Bizler kadim bir medeniyetin emanetçileriyiz. Bu medeniyeti sil baştan inşa edemeyiz, belki ihya edebiliriz. Medeniyet inşası ile ilgili faaliyetler kemiyet değil keyfiyet merkezli ve cihanşümul olmalıdır.Bizim davamız medeniyeti yeniden ihya ve inşa davasıdır. İnsanları ihya edeceği yeni medeniyet etrafında toplamaya çalışan ve geleceği şekillendirme iddiasında olan hiçbir hareket bunu kurum kültürünü oturtmadan, kendisine miras olarak kalmış ata yadigarı kurumları ihya etmeden başaramaz. Aksi, bataklık üzerine bina inşa etmekten başka bir şey değildir.
Yeryüzünde hiçbir coğrafyanın Anadolu kadar çok kültüre sahip olmadığı net ve ortadadır. Onlarca uygarlığın hayat bulduğu bu topraklar insanlığın medeniyet tarihinde her daim bir yıldız misali parlamaktadır.

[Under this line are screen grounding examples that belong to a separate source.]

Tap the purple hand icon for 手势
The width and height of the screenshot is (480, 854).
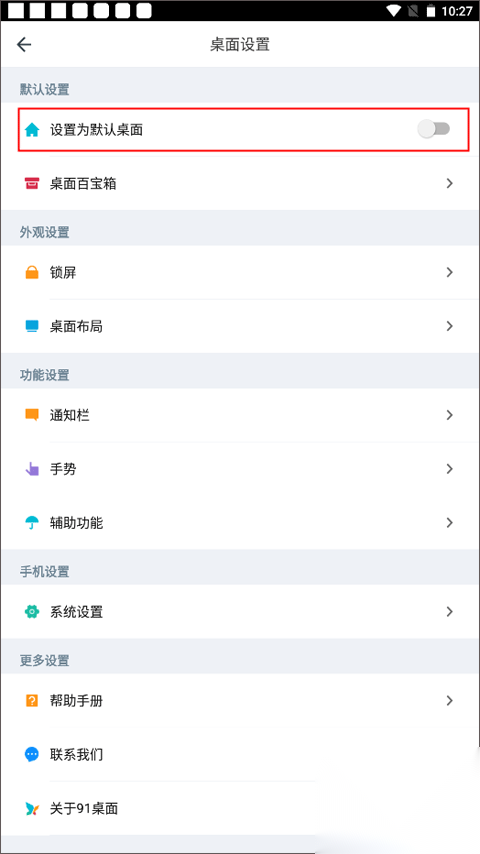click(32, 469)
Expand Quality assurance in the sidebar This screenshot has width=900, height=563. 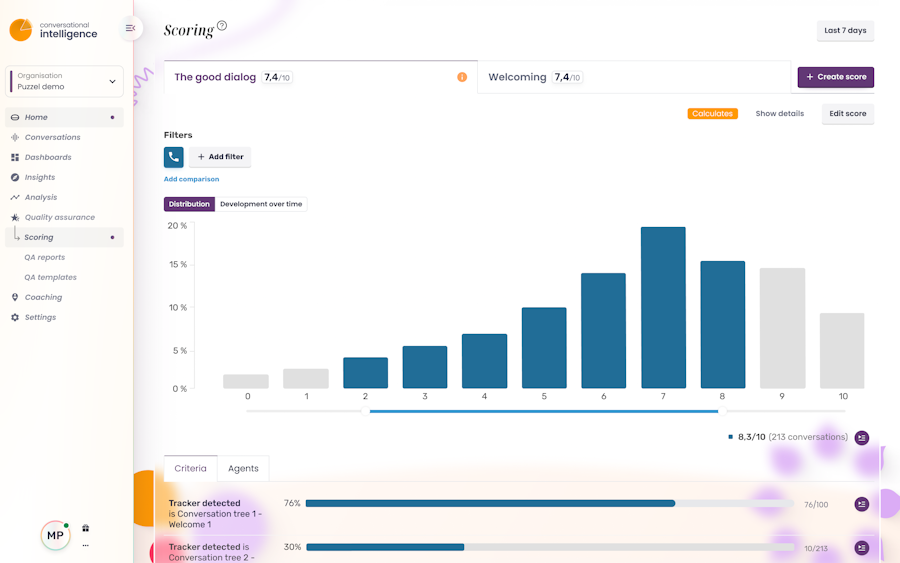tap(53, 218)
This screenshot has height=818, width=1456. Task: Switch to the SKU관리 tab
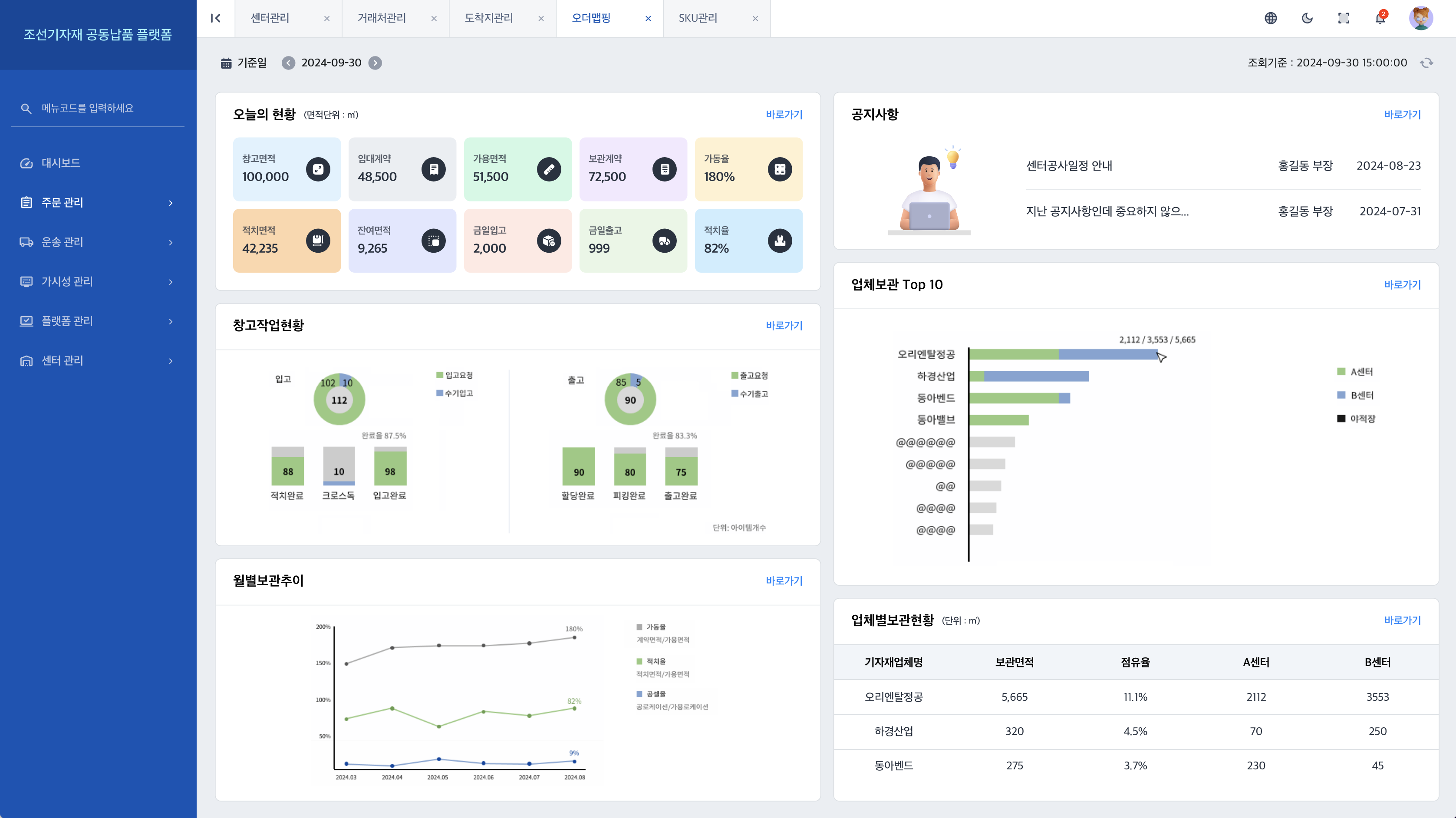698,18
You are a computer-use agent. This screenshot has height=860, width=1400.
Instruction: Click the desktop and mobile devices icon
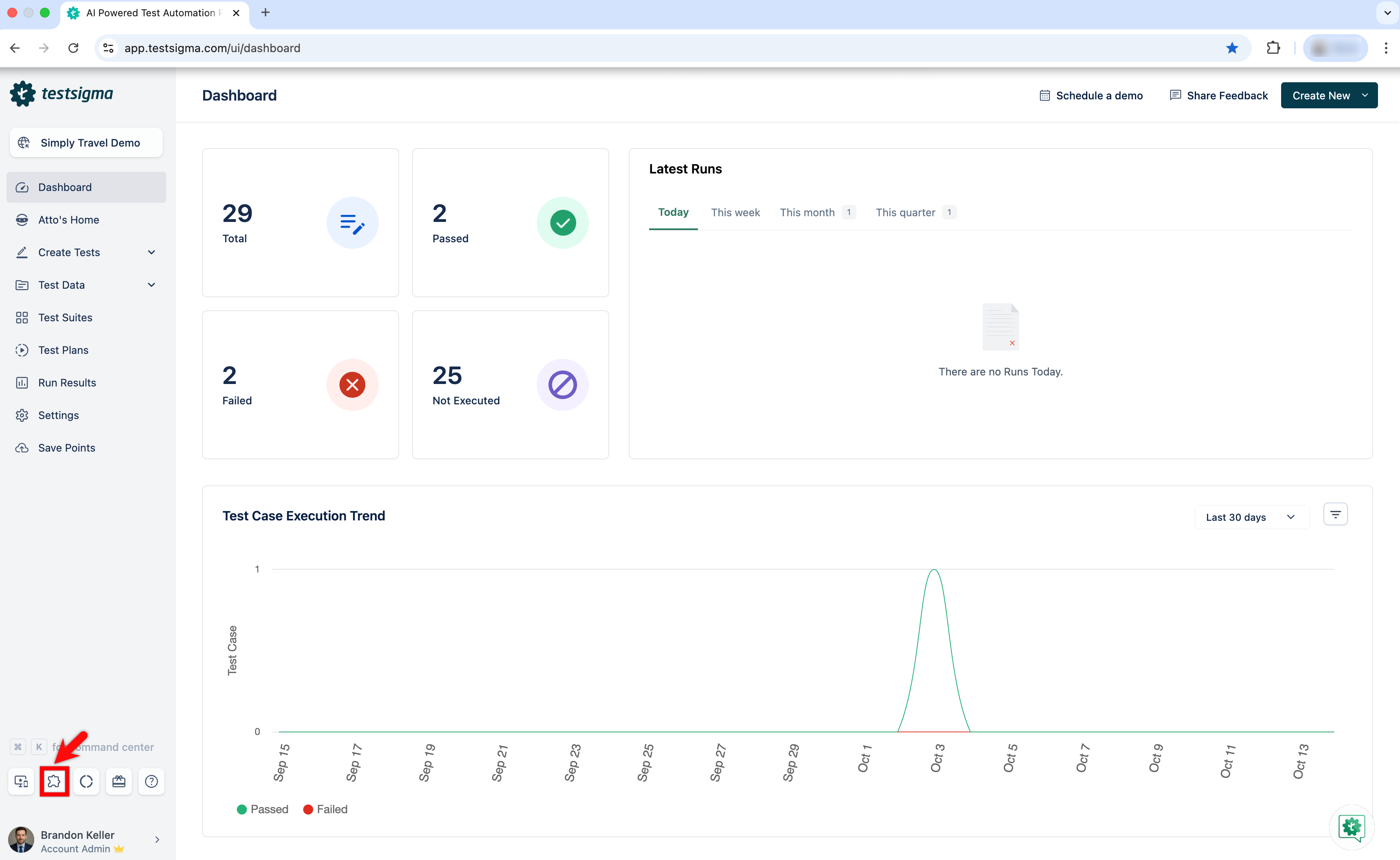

Bu topraklar kucak açtığı kavimlere emsalsiz vefasını her daim göstermiştir. Kadim medeniyetleri değerler mozaiğini her karış toprağında barındıran bizler bu eserlerin en büyük emanetçisiyiz. Bizi biz yapan bu değerler, bizim olduğu kadar dünyanın da ortak mirasıdır. Ve ortak hafızasıdır.Sahip olduğu kültürel altyapısı uygarlıklarla yaşıt olan Anadolu ‘nun her köşesi geçmişine vefa örnekleriyle doludur. Türkiye ‘de restorasyon bilinci sadece yeni dönemin bir gereği değil, bir Osmanlı mirasıdır. Eserlerin korunması, kollanması, tamiri ve geleceğe aktarılması tarihi bir görevdir. Restorasyon bir sevgi ve sabır işidir. Kendi coğrafyamıza baktığımızda imar ve restorasyon kavramlarının daha köklü ve sağlam kaideler üzerinde durduğunu görüyoruz.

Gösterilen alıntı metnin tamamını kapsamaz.